As I wrap up this article I’d like to mention some of the things that have been suggested in the material I’ve been looking at that could improve the situation. Some physicians have suggested expanding the educational curriculum in Schools of Medicine to include sex and gender, because the one-size-fits-all approach to medicine, as discussed above, negatively impacts women’s health. Over the last couple decades, science and evidence have emerged to show how sex impacts various diseases, and yet the health care delivery model lags behind. Dr. Mieres, for instance, explains that there are still gender biases in health care, and that in 2011, she and her colleagues published data that highlighted some of the sex and gender differences in cardiovascular disease testing and diagnosing. Consider how women are almost twice as likely to die after a heart attack.
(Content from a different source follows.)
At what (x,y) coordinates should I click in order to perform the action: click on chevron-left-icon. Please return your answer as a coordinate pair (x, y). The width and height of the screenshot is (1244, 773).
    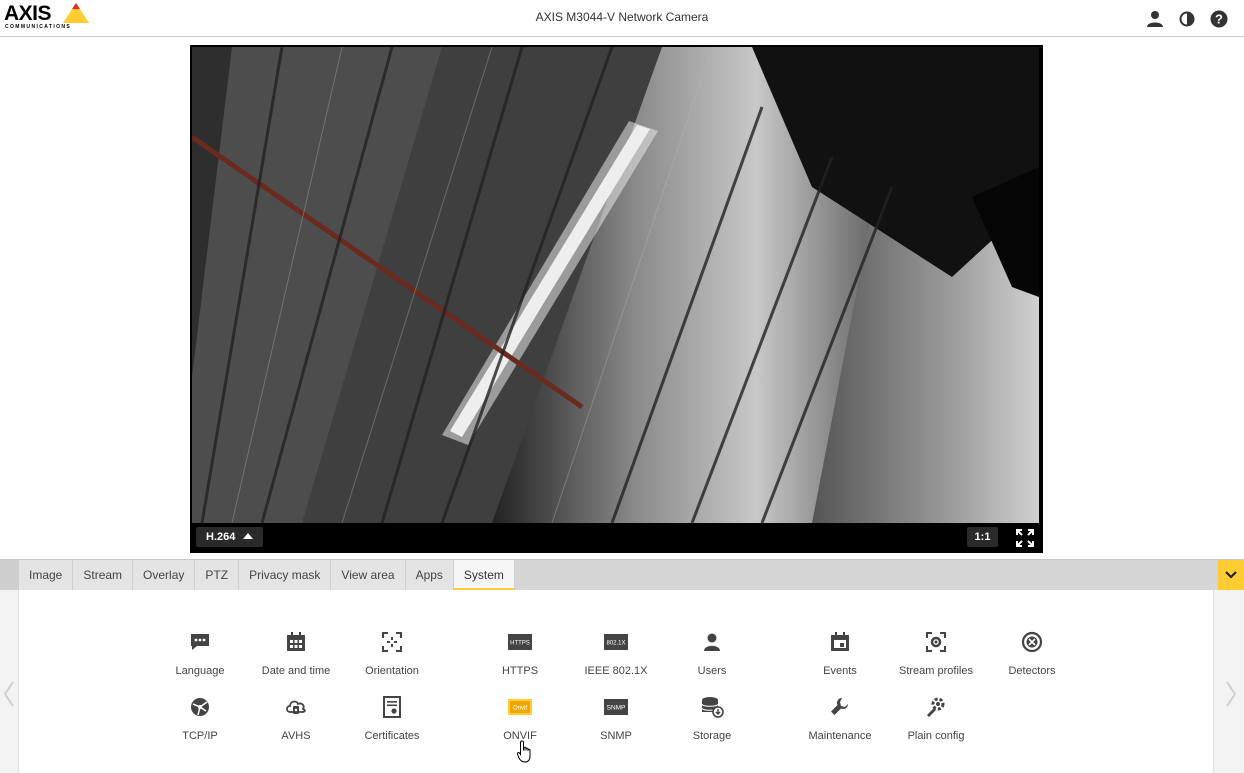
    Looking at the image, I should click on (9, 694).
Another issue is the fact that many women don’t feel empowered to speak up for their health; therefore, instead of reinforcing the convenient idea that they be “good patients,” it is necessary to encourage them to advocate for their health. It is suggested that medicine and care plans should be a dialogue between a provider and the patient. This would help patients feel empowered because they would feel they’re an integral part of the management process. Another suggestion towards better health care is integrated programs or teams that would take more aspects of a patient into account, like their medical history, symptoms, nutrition, gender, lifestyle factors. Physicians who look at the big picture and can imagine what it might feel or be like to be in their patients’ shoes are likely to deliver more empathic and effective health care. Also, it is suggested that if a patient feels like their physician is gaslighting them or not giving adequate time or answers they should seek a second opinion or a more multidisciplinary approach. Also, it is important for women,and patients in general, to realize that their relationship with their physician is based on partnership, not paternalism.  

I will end with the writer’s personal statement:”…… I want to know what it feels like to get the care I deserve without having to give away every meaningful piece of myself.”